Apple, GlaxoSmithKline in diagnostic platform pact
19 Jul 2016
Apple has struck its first partnership with a drug company, after it unveiled ResearchKit in March last year.
ResearchKit, a medical platform, turns the iPhone into a diagnostic tool for clinical trials and studies.
The UK's GlaxoSmithKline announced it would be using ResearchKit to conduct a medical study on rheumatoid arthritis. According to commentators, the news had significance for Apple, as it sought to form partnerships with medical companies and emerge as a legitimate player in the health industry.
GSK had used the framework of ResearchKit to create its own app for the iPhone. The three-month study would use the smartphone's sensors to track the symptoms of rheumatoid arthritis, including joint pain, fatigue, and mood.
Participants would be asked questions about their health, and, according to a report from Bloomberg, would be asked to engage in "a guided wrist exercise that uses the phone's sensors to record motion."
No drugs would be tested, and GSK's goal was simply to look at "the impact a patient's disease has on their day-to-day life."
According to Rob DiCicco, GSK's head of clinical innovation and digital platforms, who spoke to Bloomberg, using ResearchKit would cut the costs of its clinical research. One of the benefits of using an app was that it was easier to gather data when patients did not have to travel to research centres.

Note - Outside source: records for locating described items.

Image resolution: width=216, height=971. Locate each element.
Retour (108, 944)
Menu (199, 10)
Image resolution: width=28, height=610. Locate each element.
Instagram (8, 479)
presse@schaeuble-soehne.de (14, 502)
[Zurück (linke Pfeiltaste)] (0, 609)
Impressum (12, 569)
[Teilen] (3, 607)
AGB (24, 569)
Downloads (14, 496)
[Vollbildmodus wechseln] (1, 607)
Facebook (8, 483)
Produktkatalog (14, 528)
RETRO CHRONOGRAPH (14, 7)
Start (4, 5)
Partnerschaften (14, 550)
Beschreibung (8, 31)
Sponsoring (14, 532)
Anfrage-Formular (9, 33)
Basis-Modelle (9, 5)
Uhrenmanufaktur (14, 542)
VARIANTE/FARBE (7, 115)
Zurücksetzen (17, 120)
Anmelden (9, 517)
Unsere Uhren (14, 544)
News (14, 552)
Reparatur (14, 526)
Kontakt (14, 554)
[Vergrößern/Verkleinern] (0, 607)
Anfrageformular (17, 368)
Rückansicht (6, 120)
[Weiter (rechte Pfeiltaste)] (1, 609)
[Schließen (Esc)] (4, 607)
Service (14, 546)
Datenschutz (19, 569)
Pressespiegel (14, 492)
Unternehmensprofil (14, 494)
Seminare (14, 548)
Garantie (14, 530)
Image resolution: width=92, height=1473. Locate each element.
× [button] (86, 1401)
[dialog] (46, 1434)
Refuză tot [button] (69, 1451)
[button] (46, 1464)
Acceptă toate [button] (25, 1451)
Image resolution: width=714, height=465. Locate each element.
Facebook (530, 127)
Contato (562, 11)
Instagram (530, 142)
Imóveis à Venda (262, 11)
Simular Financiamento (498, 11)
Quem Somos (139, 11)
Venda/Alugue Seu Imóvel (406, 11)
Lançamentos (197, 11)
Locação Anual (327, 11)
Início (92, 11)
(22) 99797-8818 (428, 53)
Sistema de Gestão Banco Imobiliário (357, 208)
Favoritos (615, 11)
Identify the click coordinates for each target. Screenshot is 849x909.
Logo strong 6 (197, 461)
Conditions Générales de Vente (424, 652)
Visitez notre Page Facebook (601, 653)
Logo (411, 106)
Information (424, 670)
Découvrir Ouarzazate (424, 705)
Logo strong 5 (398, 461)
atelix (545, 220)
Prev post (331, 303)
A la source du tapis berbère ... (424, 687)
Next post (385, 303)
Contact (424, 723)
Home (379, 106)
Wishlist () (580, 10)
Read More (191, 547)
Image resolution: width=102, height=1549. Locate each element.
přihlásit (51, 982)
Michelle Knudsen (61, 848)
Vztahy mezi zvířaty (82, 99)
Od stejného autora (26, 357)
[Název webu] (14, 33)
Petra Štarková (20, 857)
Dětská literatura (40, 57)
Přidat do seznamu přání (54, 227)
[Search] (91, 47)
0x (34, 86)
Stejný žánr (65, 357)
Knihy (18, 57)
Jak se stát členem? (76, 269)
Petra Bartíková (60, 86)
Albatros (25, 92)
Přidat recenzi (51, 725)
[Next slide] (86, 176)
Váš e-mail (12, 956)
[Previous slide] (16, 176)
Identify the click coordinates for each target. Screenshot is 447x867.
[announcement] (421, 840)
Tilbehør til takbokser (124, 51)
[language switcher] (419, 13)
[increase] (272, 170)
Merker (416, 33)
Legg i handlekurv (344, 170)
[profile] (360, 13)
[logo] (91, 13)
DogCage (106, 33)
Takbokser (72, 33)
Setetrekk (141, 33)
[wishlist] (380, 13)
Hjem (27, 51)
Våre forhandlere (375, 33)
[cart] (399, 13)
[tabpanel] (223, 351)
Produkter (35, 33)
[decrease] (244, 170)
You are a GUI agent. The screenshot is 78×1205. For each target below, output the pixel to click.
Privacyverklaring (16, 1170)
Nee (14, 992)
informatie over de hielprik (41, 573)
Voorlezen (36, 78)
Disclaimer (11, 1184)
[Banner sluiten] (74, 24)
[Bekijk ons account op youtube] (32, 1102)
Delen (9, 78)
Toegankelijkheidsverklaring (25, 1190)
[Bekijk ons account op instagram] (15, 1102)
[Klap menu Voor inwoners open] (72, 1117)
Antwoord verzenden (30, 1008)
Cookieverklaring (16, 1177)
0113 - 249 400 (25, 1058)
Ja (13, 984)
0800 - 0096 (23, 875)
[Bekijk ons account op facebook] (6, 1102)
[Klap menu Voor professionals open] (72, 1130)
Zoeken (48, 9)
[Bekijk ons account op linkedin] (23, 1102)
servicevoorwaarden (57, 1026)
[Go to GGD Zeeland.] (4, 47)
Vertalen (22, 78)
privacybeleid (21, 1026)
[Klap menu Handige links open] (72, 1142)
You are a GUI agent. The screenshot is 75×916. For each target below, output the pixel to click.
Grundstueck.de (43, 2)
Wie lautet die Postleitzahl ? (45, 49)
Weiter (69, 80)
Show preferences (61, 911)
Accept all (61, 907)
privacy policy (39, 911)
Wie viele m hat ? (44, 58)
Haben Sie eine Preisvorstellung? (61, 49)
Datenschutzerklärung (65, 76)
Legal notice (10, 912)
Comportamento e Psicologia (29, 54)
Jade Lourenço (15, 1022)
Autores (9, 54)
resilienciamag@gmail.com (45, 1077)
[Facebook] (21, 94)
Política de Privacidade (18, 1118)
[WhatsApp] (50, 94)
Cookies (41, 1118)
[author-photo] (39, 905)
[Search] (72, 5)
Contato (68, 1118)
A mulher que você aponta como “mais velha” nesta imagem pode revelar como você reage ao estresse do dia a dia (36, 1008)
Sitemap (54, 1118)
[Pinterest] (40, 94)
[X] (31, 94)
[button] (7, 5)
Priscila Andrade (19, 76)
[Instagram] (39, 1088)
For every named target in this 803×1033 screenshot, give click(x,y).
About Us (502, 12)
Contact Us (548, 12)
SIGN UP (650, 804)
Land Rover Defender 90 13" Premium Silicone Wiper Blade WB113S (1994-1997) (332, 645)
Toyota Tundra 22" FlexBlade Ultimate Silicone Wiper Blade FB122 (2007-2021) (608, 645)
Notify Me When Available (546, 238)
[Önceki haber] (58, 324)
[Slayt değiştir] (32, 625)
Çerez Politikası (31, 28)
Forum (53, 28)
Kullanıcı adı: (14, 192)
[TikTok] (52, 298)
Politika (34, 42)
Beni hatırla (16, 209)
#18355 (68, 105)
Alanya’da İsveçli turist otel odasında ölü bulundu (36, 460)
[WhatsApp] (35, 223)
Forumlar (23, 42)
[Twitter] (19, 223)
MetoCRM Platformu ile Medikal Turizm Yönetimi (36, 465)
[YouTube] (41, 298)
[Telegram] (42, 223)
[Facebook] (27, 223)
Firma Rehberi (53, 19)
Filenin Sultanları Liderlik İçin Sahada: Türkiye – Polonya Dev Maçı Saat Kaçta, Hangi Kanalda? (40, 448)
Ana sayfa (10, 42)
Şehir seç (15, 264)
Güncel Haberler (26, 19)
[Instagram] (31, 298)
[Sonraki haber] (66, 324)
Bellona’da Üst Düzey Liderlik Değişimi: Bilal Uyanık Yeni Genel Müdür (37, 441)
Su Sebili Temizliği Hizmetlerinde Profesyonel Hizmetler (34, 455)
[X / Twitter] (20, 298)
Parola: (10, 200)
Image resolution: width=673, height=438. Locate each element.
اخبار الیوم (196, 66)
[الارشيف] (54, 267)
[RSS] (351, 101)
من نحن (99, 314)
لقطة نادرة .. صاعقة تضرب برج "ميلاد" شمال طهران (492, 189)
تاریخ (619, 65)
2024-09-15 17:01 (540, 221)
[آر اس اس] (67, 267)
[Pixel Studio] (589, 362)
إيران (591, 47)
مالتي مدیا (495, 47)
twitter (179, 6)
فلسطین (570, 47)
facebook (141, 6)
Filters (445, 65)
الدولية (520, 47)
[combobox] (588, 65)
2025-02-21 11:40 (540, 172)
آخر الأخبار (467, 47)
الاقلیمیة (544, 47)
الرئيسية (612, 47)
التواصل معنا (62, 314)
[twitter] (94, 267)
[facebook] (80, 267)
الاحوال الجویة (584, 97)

GSK said, it would use the application for research in its study titled Patient Rheumatoid Arthritis Data from the Real World (PARADE), which aimed at recording the mobility of 300 participants over three months to track symptoms of rheumatoid arthritis - like joint pain, fatigue and mood - through data entered by patients.
Medicines were not being tested via the platform currently.
With ResearchKit, the drugmaker would be able to reduce millions of dollars in costs. It could also establish Apple as a major player in the sphere of health technology.